O porta-voz do Ministério das Relações Exteriores da China, Lin Jian, afirmou em uma coletiva de imprensa regular nesta quarta-feira que os países relevantes não são partes no Mar do Sul da China e não têm posição para interferir nas questões marítimas entre os países envolvidos.
Lin fez o comentário em resposta a uma pergunta sobre as recentes declarações da ministra das Relações Exteriores da Austrália, Penny Wong, a respeito do Mar do Sul da China.
Lin disse que a China deixou clara sua posição sobre o ataque malicioso do pessoal filipino contra autoridades chinesas de aplicação da lei.
Os países em questão fecharam os olhos para os fatos evidentes das atividades de violação e provocações das Filipinas, fizeram acusações infundadas contra a China e ressuscitaram a "decisão arbitral sobre o Mar do Sul da China", que é ilegal, nula e sem efeito. A China se opõe firmemente a tais ações, observou ele.
Com os esforços conjuntos da China e dos países da ASEAN, a situação no Mar do Sul da China está, de modo geral, estável, disse Lin, acrescentando que a causa principal da tensão no mar reside nas atividades deliberadas de violação e nas provocações das Filipinas.

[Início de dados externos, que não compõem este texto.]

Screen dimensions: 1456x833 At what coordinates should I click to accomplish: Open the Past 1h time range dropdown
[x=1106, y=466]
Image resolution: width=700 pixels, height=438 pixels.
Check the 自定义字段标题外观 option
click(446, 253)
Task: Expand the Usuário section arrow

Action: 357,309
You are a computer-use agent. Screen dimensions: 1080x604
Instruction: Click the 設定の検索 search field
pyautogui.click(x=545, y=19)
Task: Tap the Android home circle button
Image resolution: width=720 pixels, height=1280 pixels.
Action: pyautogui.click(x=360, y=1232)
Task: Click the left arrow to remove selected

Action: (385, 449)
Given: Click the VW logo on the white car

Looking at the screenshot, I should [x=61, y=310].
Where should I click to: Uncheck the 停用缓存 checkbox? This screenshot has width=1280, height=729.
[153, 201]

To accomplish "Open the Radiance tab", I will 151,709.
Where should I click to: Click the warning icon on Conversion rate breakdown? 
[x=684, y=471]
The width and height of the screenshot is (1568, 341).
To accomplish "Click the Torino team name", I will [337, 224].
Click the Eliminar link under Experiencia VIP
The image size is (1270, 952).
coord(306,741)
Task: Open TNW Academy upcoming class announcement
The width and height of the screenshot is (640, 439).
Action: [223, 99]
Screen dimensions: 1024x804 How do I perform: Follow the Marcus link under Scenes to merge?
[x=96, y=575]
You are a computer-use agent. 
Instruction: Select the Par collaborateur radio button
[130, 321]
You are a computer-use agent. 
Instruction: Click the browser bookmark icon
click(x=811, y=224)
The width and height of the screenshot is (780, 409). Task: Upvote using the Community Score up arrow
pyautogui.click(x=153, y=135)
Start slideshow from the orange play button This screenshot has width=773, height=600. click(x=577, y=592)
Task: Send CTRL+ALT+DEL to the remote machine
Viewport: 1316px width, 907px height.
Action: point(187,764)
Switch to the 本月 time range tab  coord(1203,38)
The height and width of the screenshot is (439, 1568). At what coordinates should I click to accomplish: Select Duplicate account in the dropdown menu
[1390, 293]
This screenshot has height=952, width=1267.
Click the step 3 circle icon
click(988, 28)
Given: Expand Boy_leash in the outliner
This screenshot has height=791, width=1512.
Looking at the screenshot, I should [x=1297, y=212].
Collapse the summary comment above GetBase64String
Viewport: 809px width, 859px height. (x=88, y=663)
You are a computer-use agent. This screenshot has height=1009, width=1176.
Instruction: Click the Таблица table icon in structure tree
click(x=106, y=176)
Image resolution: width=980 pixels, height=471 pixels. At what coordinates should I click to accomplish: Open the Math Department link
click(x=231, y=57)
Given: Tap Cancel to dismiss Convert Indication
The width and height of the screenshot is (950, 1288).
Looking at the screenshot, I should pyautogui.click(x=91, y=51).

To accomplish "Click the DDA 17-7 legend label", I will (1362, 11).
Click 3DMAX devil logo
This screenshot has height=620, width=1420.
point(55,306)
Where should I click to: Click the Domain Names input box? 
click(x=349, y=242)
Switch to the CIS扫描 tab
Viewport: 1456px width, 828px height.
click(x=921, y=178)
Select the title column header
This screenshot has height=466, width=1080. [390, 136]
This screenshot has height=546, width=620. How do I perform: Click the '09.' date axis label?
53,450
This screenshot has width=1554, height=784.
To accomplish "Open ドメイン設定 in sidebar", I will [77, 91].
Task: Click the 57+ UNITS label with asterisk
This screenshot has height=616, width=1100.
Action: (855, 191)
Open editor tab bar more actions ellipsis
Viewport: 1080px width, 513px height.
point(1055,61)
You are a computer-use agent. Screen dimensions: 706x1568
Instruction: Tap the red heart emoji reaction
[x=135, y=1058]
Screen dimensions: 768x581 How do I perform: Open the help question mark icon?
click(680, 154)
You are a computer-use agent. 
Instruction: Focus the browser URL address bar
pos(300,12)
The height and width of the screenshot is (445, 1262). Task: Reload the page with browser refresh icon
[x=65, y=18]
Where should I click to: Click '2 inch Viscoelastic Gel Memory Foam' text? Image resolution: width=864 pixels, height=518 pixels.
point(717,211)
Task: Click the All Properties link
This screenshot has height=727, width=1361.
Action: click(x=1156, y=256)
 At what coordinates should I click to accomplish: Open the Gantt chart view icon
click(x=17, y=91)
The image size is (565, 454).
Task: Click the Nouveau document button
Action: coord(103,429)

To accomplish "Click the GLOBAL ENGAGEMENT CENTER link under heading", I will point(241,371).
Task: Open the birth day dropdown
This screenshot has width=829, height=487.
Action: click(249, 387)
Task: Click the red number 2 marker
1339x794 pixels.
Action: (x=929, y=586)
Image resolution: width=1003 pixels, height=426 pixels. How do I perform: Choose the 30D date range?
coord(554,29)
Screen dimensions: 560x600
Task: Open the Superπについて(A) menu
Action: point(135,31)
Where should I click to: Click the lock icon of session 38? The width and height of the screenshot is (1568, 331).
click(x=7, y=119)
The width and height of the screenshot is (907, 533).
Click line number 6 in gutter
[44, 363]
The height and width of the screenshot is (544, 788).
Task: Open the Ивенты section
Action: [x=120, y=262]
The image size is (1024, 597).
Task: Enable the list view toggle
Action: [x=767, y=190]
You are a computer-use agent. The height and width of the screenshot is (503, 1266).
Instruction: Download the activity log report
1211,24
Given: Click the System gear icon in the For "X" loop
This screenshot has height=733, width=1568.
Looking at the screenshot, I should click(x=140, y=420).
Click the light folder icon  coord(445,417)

"Os países relevantes não são partes no Mar do Sul da China e não têm posição para interferir nas questões marítimas entre os países envolvidos", disse ele.
"Aparentemente, sempre que algo acontece no mar, os mesmos poucos países apontam imediatamente o dedo para a China, independentemente de quem seja exatamente o culpado", disse Lin. "Eles estão tentando manter a paz e a estabilidade no Mar do Sul da China ou simplesmente desestabilizar a região? Acho que a resposta é bastante clara", acrescentou.
"Pedimos aos países em questão que parem de exacerbar as tensões e semear o confronto, e que respeitem sinceramente os esforços dos países da região em prol da paz e da estabilidade no Mar do Sul da China", disse ele.
A China continuará a salvaguardar firmemente sua soberania, direitos e interesses de acordo com a lei, lidando adequadamente com as disputas marítimas com as partes envolvidas por meio do diálogo e da consulta, trabalhando com os países da ASEAN para implementar de forma plena e eficaz a Declaração sobre a Conduta das Partes no Mar do Sul da China e avançando nas consultas sobre um código de conduta no Mar do Sul da China, a fim de salvaguardar conjuntamente a paz e a estabilidade na região, destacou Lin.
Sobre o lançamento de teste, a China deixou clara sua posição mais de uma vez, disse Lin, acrescentando que o lançamento é uma atividade de treinamento de rotina das Forças Armadas chinesas.
"Não é direcionado a nenhum país ou alvo específico. O lado chinês havia notificado previamente os países relevantes, incluindo a Austrália, em conformidade com o direito internacional e a prática internacional consuetudinária", ressaltou ele.